Initially, the tunnel’s alignment and the AWV are parallel, but where the AWV veers west, the tunnel crosses beneath. At this intersection, the wall of concrete piles stops and adjacent footings are mitigated from potential settlement instead with rows of vertical and battered micro-piles (Figure 4).
Figure 4. AWV settlement mitigation.
At the tunnel’s north end, the completion of the tunnel drive, the tunnel has sufficient overburden and a deeper water table so as not to require being held down by a box structure. The primary concern is mitigating against surface settlement. Settlement risk to existing buildings was mitigated with rows of protective micro-piles.
The tunnel’s interior structure is comprised of two continuous corbels supporting a series of 650-foot-long moment frame systems of walls and slabs, detailed to expand and contract longitudinally. The lower roadway walls are primarily pin connected to the corbels below and fixed to the upper roadway slab and traffic barriers above. The upper walls are pin connected on each end, detailed to accommodate transverse seismic deformation of the frame or tunnel ring. The electrical room and egress corridor slabs are cantilevered from the interior walls; the cantilevered slabs and upper roadway walls are clear of the tunnel ring sufficient to accommodate the anticipated ring ovaling due to seismic ground movement (Figure 5).
Figure 5. Section – Tunnel Interior Structure (TIS).
The tunnel ring and its interior structure were constructed in a factory-line style system. The TBM erected the ten precast ring segments as part of its excavation/advancement. Segment arrangement was dictated by the highway’s design alignment, as the ring’s profile was designed so the rotation of it would incrementally change the TBM’s heading. Workers on the tail of the TBM drilled corbel dowels into the ring segments at locators blocked out prior to casting. Behind the tail, workers installed a rail just inside each corbel face to support the traveling form system gantry. Carpenters built end-forms for each corbel in 50-foot intervals, the ring surface was prepped, corbel reinforcement cages were trucked in and placed, embedded conduits installed, and traveling forms were lowered into place and concrete pumped in by ready-mix trucks. All the while, the invert of the tunnel was kept free of obstructions for passage of the ring segment hauler and shift changes of workers (Figure 6).
Figure 6. Tunnel interior structure corbel construction.
Construction of the walls was similar, with skip forming, pre-assembled reinforcing cages, and cast-in-place with a rail supported traveling formwork (Figure 7).
Figure 7. Skip forming for upper slab of interior structure.
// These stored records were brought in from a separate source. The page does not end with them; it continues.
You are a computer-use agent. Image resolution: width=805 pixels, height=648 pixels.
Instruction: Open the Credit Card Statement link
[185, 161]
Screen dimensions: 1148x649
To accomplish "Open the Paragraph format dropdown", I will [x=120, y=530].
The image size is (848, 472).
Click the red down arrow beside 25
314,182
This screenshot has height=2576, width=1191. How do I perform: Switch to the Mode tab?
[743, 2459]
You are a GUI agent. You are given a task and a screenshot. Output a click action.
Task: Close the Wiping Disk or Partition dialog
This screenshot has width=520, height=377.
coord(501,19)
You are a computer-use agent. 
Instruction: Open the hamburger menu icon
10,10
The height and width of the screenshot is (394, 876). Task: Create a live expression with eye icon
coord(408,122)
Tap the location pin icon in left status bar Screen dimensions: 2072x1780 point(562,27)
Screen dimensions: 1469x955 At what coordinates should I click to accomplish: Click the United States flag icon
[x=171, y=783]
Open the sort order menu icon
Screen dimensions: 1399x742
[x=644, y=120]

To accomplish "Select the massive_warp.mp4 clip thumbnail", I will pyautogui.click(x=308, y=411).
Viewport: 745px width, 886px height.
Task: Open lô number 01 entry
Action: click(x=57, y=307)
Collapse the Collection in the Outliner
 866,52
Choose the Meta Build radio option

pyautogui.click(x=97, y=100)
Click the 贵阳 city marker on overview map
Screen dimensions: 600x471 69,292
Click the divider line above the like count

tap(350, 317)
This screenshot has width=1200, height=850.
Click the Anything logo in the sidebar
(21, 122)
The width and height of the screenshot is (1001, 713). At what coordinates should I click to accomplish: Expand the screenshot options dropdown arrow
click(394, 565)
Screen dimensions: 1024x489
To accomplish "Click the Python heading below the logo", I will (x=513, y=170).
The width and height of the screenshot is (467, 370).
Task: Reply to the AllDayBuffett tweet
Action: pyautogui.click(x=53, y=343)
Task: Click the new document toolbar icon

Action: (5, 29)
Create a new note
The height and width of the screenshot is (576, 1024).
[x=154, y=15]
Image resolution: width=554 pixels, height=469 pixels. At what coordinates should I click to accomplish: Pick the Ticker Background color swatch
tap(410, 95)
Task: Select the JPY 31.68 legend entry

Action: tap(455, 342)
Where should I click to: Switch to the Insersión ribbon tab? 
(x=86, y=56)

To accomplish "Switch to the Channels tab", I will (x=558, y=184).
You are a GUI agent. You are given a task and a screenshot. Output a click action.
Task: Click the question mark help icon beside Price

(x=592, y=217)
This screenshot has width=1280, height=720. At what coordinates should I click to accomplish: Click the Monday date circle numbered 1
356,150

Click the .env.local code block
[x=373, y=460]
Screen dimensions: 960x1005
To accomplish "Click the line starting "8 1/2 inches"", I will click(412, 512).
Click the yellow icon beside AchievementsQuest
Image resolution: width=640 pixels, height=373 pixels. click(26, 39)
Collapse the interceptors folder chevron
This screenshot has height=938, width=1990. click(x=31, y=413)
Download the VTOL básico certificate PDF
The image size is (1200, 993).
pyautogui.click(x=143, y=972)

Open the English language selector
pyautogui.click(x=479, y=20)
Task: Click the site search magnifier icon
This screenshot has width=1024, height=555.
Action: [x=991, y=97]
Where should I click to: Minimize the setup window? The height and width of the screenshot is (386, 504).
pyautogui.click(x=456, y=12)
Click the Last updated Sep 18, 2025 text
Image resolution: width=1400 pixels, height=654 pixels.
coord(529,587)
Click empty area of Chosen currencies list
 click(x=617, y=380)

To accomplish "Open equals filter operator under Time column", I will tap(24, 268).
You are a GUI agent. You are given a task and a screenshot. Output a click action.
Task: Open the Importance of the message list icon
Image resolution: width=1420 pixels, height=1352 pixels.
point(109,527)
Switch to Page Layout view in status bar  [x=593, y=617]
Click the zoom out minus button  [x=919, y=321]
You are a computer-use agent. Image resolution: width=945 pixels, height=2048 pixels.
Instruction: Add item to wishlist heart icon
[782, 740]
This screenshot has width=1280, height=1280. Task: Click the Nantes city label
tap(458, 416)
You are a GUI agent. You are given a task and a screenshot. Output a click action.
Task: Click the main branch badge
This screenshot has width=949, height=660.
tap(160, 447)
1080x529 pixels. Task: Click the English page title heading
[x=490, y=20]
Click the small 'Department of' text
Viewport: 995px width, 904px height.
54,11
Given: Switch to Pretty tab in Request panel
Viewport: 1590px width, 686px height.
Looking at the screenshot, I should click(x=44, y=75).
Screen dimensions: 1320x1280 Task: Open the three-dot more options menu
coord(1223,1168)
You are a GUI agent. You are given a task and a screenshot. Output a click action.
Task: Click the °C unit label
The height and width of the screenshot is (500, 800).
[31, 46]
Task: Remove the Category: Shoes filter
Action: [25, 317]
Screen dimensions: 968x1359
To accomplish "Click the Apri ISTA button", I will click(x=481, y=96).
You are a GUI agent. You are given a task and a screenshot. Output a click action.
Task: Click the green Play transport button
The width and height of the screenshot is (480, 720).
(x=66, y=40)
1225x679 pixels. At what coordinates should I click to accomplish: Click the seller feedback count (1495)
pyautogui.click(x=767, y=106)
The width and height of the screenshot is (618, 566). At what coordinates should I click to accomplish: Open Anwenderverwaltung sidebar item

Project success would not have been possible without an ability to design a permanent structure that could be built while not obstructing temporary work activity such as the TBM excavation removal, the ventilation duct below the crown, or material delivery along the invert (Figure 8).
Figure 8. TBM delivery during TIS construction.
Conclusion
The SR 99 Bored Tunnel will open to traffic in February 2019, signifying the official completion of the project that began in 2011. The STP team had encountered and overcome enormous challenges in managing, designing, and constructing the project that included one of the largest and recording-setting bored tunnels in the world, and resulted in a significant and long-lasting infrastructure in Seattle that will be enjoyed by generations to come. The SR 99 Tunnel also opens areas that were occupied by AWV for improvement and affords Seattle the opportunity to make it a world-class waterfront city. Demolition and decommissioning of the Alaska Way Viaduct and construction of the new Alaskan Way street along the waterfront are scheduled to begin in early 2019.■